▸ **Your objective**
Restate the records that follow. Every word must match.

▸ **Dataset extract**

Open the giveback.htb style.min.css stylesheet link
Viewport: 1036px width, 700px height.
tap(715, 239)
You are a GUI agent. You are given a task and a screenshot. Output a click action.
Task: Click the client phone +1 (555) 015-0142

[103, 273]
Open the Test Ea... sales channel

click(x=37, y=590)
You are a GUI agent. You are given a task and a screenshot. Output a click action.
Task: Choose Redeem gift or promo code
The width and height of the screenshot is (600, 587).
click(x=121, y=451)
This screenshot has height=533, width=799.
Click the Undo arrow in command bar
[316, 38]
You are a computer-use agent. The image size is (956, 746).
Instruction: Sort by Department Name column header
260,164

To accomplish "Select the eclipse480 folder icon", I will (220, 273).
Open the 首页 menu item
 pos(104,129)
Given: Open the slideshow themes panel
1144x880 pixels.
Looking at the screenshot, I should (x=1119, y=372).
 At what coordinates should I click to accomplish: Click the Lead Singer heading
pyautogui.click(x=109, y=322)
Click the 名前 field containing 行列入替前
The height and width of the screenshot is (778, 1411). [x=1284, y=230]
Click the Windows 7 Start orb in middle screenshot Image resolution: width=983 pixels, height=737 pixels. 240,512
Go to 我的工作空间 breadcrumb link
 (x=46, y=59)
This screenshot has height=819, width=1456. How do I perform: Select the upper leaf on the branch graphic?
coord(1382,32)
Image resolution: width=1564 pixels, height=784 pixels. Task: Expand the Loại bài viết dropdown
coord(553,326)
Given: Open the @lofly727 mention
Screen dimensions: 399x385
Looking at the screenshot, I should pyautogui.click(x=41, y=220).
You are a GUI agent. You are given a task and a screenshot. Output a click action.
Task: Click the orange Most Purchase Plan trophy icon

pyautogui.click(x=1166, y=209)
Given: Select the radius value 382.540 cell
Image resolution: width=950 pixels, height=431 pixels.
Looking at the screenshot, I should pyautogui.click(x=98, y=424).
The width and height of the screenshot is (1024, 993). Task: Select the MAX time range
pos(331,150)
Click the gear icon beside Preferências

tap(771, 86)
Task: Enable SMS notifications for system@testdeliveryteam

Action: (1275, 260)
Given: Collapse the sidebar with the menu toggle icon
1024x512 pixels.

▸ **Completed exercise**
Open the giveback.htb style.min.css stylesheet link
Viewport: 1036px width, 700px height.
tap(715, 239)
You are a GUI agent. You are given a task and a screenshot. Output a click action.
Task: Click the client phone +1 (555) 015-0142

[103, 273]
Open the Test Ea... sales channel

click(x=37, y=590)
You are a GUI agent. You are given a task and a screenshot. Output a click action.
Task: Choose Redeem gift or promo code
The width and height of the screenshot is (600, 587).
click(x=121, y=451)
This screenshot has height=533, width=799.
Click the Undo arrow in command bar
[316, 38]
You are a computer-use agent. The image size is (956, 746).
Instruction: Sort by Department Name column header
260,164

To accomplish "Select the eclipse480 folder icon", I will (220, 273).
Open the 首页 menu item
 pos(104,129)
Given: Open the slideshow themes panel
1144x880 pixels.
Looking at the screenshot, I should (x=1119, y=372).
 At what coordinates should I click to accomplish: Click the Lead Singer heading
pyautogui.click(x=109, y=322)
Click the 名前 field containing 行列入替前
The height and width of the screenshot is (778, 1411). [x=1284, y=230]
Click the Windows 7 Start orb in middle screenshot Image resolution: width=983 pixels, height=737 pixels. 240,512
Go to 我的工作空间 breadcrumb link
 (x=46, y=59)
This screenshot has height=819, width=1456. How do I perform: Select the upper leaf on the branch graphic?
coord(1382,32)
Image resolution: width=1564 pixels, height=784 pixels. Task: Expand the Loại bài viết dropdown
coord(553,326)
Given: Open the @lofly727 mention
Screen dimensions: 399x385
Looking at the screenshot, I should pyautogui.click(x=41, y=220).
You are a GUI agent. You are given a task and a screenshot. Output a click action.
Task: Click the orange Most Purchase Plan trophy icon

pyautogui.click(x=1166, y=209)
Given: Select the radius value 382.540 cell
Image resolution: width=950 pixels, height=431 pixels.
Looking at the screenshot, I should pyautogui.click(x=98, y=424).
The width and height of the screenshot is (1024, 993). Task: Select the MAX time range
pos(331,150)
Click the gear icon beside Preferências

tap(771, 86)
Task: Enable SMS notifications for system@testdeliveryteam

Action: (1275, 260)
Given: Collapse the sidebar with the menu toggle icon
1024x512 pixels.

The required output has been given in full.